This month, Tri-State was invited to testify at the Suffolk County legislature’s Welfare to Work Commission hearings on poverty in suburbia. In testimony at the hearing, Tri-State Policy Director Ryan Lynch focused his comments [pdf] on the almost 6% of households in the county that do not have access to an automobile. While transportation is an integral component of daily life on Long Island, Suffolk County’s transportation system does not work for everyone. Tri-State encouraged the county to turn its attention to enhancing transportation options for all residents, but in particular, those that travel by transit, bicycle, or on foot.

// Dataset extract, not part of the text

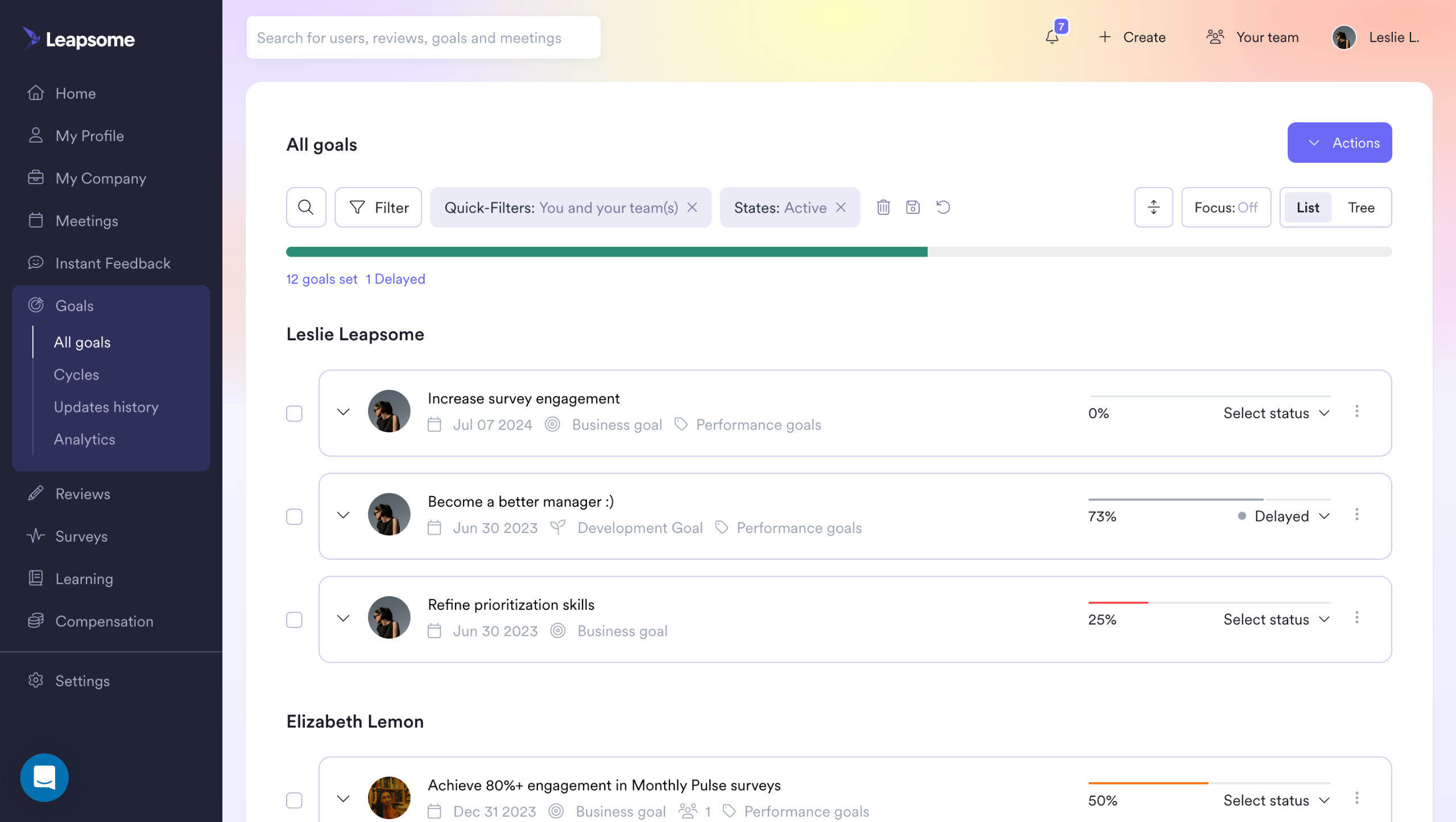Click the Filter button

Lynch spoke about the many households in Suffolk County without cars, which overwhelmingly earn much less than those with automobiles. On average, households without access to an automobile in Suffolk County earn $34,529 a year, or roughly $50,000 less than households with automobiles.
At the same time, transit riders are confronted with high—and growing—fares. A monthly Long Island Rail Road pass from Babylon to New York costs $299; from Montauk, it’s $429. Meanwhile, riding Suffolk County Transit (SCT), the county’s local public transportation service, just got more expensive too. The county recently enacted a 33% bus fare increase in one fell swoop, even though Tri-State and other advocates urged the Suffolk County legislature and County Executive Steve Bellone to phase the increase in over three years. This recent fare hike will end up costing round-trip weekday bus riders about $100 more in 2012.

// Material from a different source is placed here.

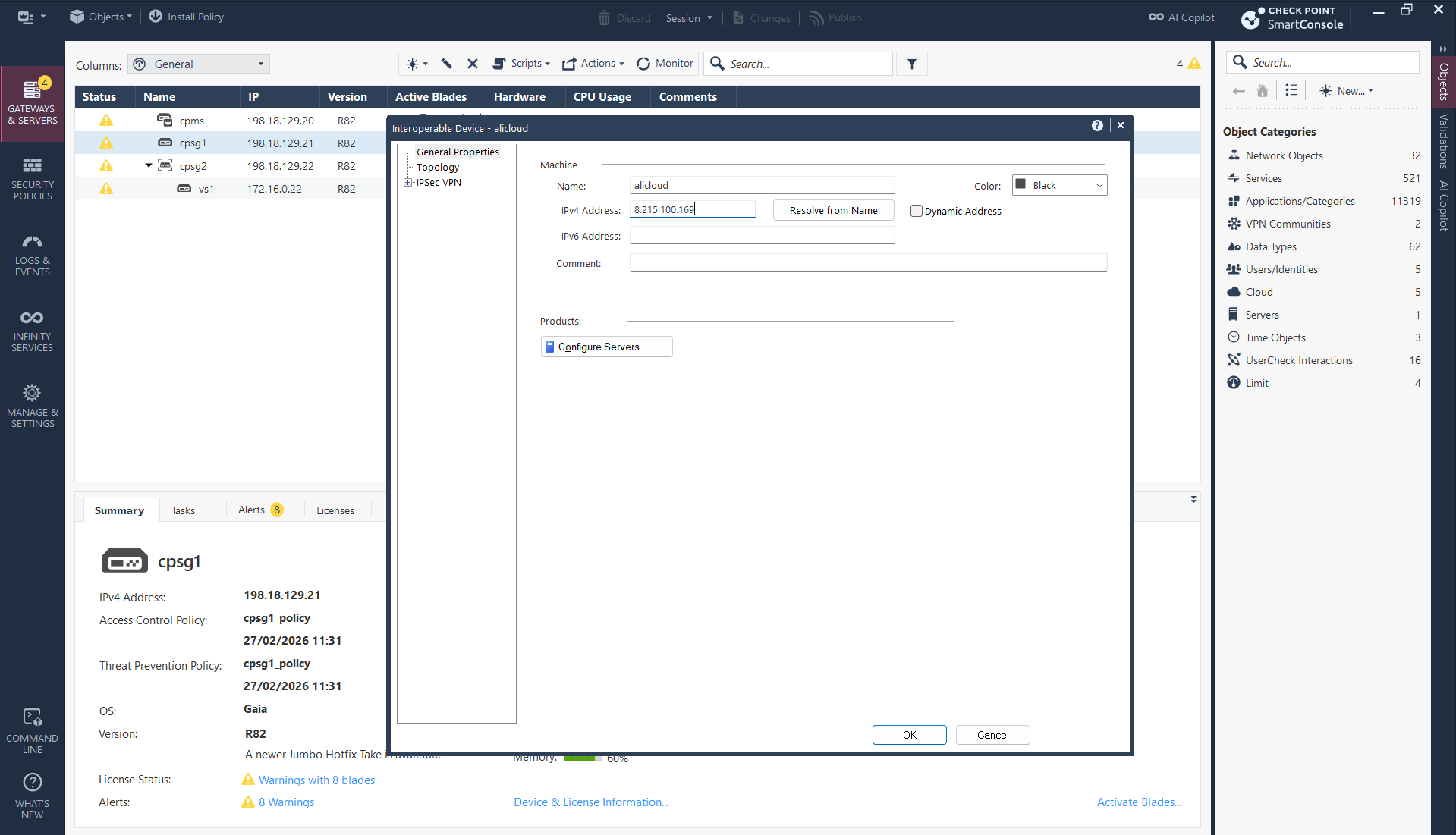Open the dialog help question mark icon
Viewport: 1456px width, 835px height.
(1097, 126)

Despite these rising fares, SCT ridership is growing. During January and February of this year, SCT ridership was up by over 25,000 trips as compared to the same time period in 2011. Annual ridership in 2010 exceeded 6.5 million riders, the second highest in the system’s history, and ridership is 42% higher than ridership in 2000. In light of these ridership increases, Tri-State urged state elected officials from Suffolk County to give greater support to transit riders’ demand for expanded Sunday service on core routes.
Tri-State’s testimony also focused on Suffolk County Accessible Transportation (SCAT), which serves approximately 500,000 trips a year. Many SCAT riders, including Suffolk County’s aging population, live on fixed incomes, but in County Executive Bellone’s recent budget mitigation proposal, adopted by the Suffolk County legislature, a fare increase of $1 was planned for one-way SCAT trips. This means that a daily, roundtrip, weekday rider on SCAT will have to pay an additional $522 per year for the same level of service.

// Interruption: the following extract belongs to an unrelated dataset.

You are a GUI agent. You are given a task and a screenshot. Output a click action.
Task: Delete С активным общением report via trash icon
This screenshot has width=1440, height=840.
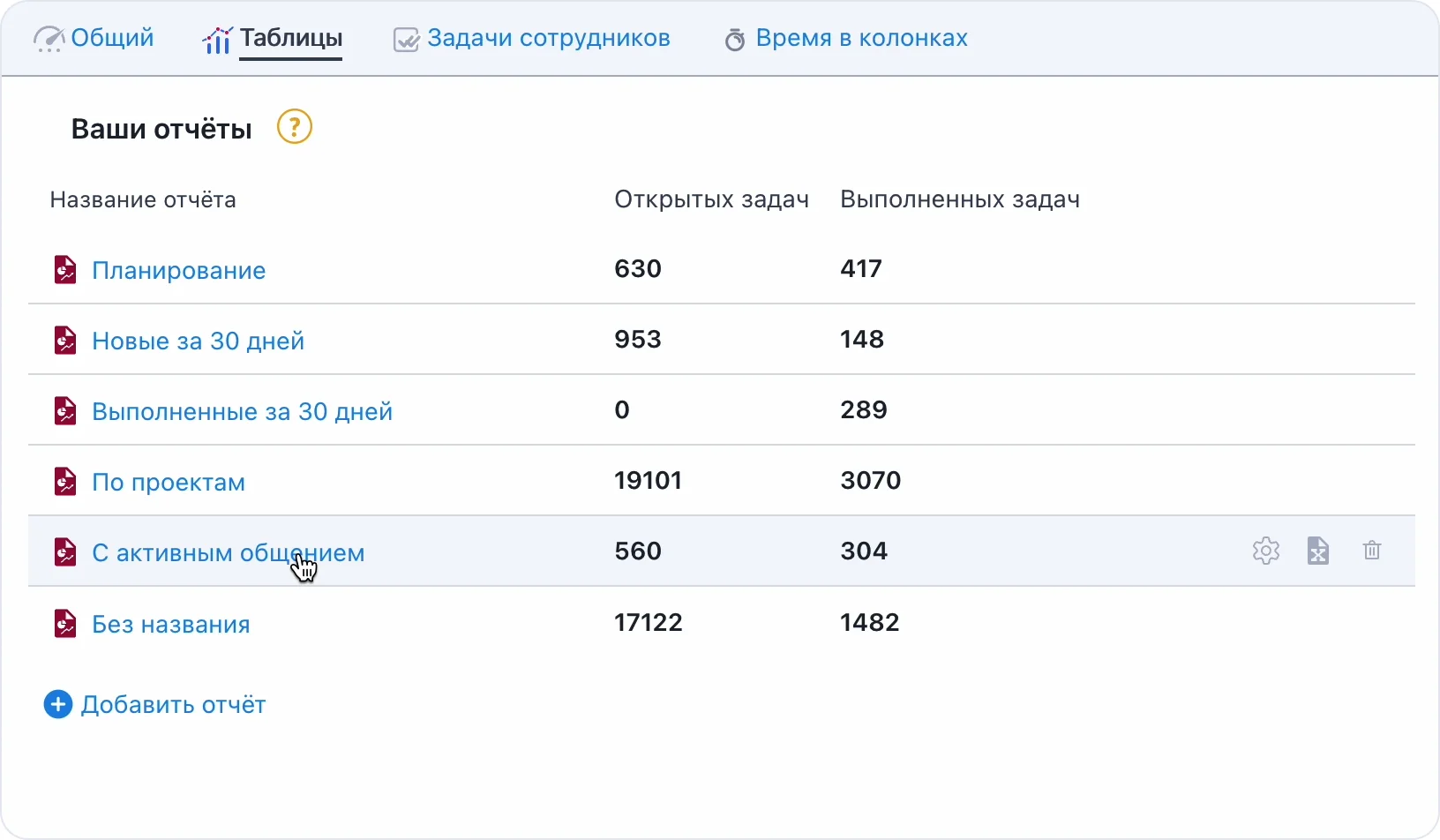click(1371, 551)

According to Tri-State’s testimony, poor support for transit is not the only way that low-income and elderly communities are impacted by inadequate transportation facilities in Suffolk County. For those that do not have access to an automobile and/or transit service, the failure to invest in simple things like pedestrian safety infrastructure or safe cycling options puts Suffolk County’s working poor and seniors at increased risk for injury and death. Studies have shown that America’s poor pedestrian infrastructure disproportionately impacts low-income households and communities of color. Furthermore, according to Tri-State’s Older Pedestrians at Risk report, people aged 60 years and older comprised 23.4% of Suffolk County’s 94 pedestrians killed in the three years from 2007 through 2009, though they made up only 18.5% of the population. Those seniors 75 years and older accounted for only 6.1% of the total population, but made up 11.7% of pedestrian fatalities during the same time period.
Tri-State called for the county to adopt a complete streets policy to ensure that all residents of Suffolk County can safely use the road network.